A los marineros no pareció sorprenderles que el capitán no enviara un bote al barco hundido, pero los pasajeros de la antecámara se indignaron y dijeron que era una barbaridad. Por mi parte, no pude sino sorprenderme de su indiferencia, aunque mi experiencia posterior en el mar me ha enseñado que esa conducta es la habitual, a menos, claro, que pueda salvarse alguna vida.
Así que seguimos navegando y dejamos la goleta a la deriva: un jardín para las lapas y los percebes y un teatro para los tiburones.
—Miradlo —dijo Jackson, asomándose tosiendo por encima de la borda—, miradlo bien, es un ataúd de marineros. ¡Ja, ja! Buttons —dijo volviéndose hacia mí—, ¿qué te parece? ¿Te gustaría navegar con esos muertos? ¿No sería divertido? —Y luego trató de echarse a reír, pero sólo pudo volver a toser.
—No te burles de esos desdichados —dijo Max, con gesto grave—, sólo ves sus cuerpos, pero sus almas están más lejos que el cabo de Buena Esperanza.
—¡De Buena Esperanza, de Buena Esperanza! —chilló Jackson, con una horrible sonrisa, burlándose del holandés—, para ellos ya no queda esperanza, amigo mío, se han ahogado y están tan muertos como lo estaremos tú y yo, Red Max, una de estas noches oscuras.

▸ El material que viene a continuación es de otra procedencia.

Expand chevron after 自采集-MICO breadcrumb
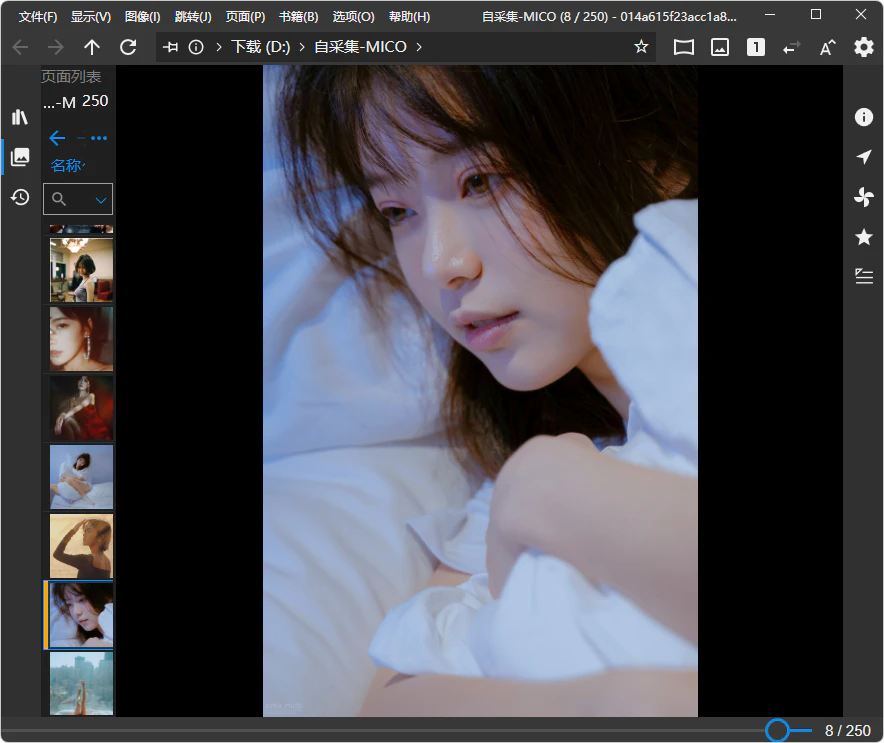Viewport: 884px width, 743px height. (419, 47)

—No, no —dijo Blunt—, todos los marineros se salvan: aquí abajo hay muchos chubascos, pero arriba hace siempre buen tiempo.
—¿Y eso lo has sacado de tu estúpido libro de los sueños, griego? —aulló Jackson entre toses—. A mí no me hables del cielo… Es mentira, lo sé, y quienes creen en él son unos estúpidos. ¿Es que piensas, griego, que te está esperando el cielo? ¿Crees que te dejarán entrar en él con las manos llenas de alquitrán y la cabeza grasienta? Calla de una vez. Cuando un tiburón te trague uno de estos días descubrirás que, al morir, sólo vas de una galerna a otra, ¡recuérdalo, cockney irlandés! Sí, te tragará igual que te tragas tú tus píldoras: me encantará ver cómo se traga el barco entero el maelstrom noruego, como una caja entera. ¡Eso sí que será una buena dosis de sales! —Y luego se marchó con la mano en el pecho y tosiendo como si hubiera llegado su última hora.
Día tras día, Jackson parecía ponerse peor, tanto de cuerpo como de espíritu. Raras veces hablaba, como no fuese para contradecir, ridiculizar o maldecir, y, aunque la cara se le iba volviendo cada vez más delgada, sus ojos daban la impresión de brillar más que nunca, como si fuera a morirse por fin y a dejarlos ardiendo como candelas delante de su cadáver.
Aunque jamás había asistido a la iglesia, pese a que no sabía nada del cristianismo —lo conocía tanto como un pirata malayo— y a que era incapaz de leer una sola palabra, era un ateo espontáneo y un blasfemo; y, durante las largas guardias nocturnas se enzarzaba en discusiones tratando de demostrar que no había nada en lo que creer, nada a lo que amar y nada por lo que valiera la pena vivir, sino que había que odiarlo todo en este mundo. Era un horrible forajido; e igual que un indio salvaje, a quien se parecía por la piel cobriza y los pómulos marcados, denigraba por igual el cielo y la tierra. Era como llevar a Caín a bordo con su inescrutable maldición grabada en el ceño cetrino y dedicado a corromper y chamuscar cualquier corazón que latiera a su lado.
Sin embargo, el sufrimiento de aquel hombre parecía aún mayor que su maldad, y su maldad daba la impresión de brotar de ese mismo sufrimiento, y, a pesar de ser tan horrible, de vez en cuando había algo en sus ojos que era indescriptiblemente lastimoso y conmovedor, y, aunque hubo momentos en los que casi llegué a odiar a Jackson, jamás he compadecido a nadie tanto como a él.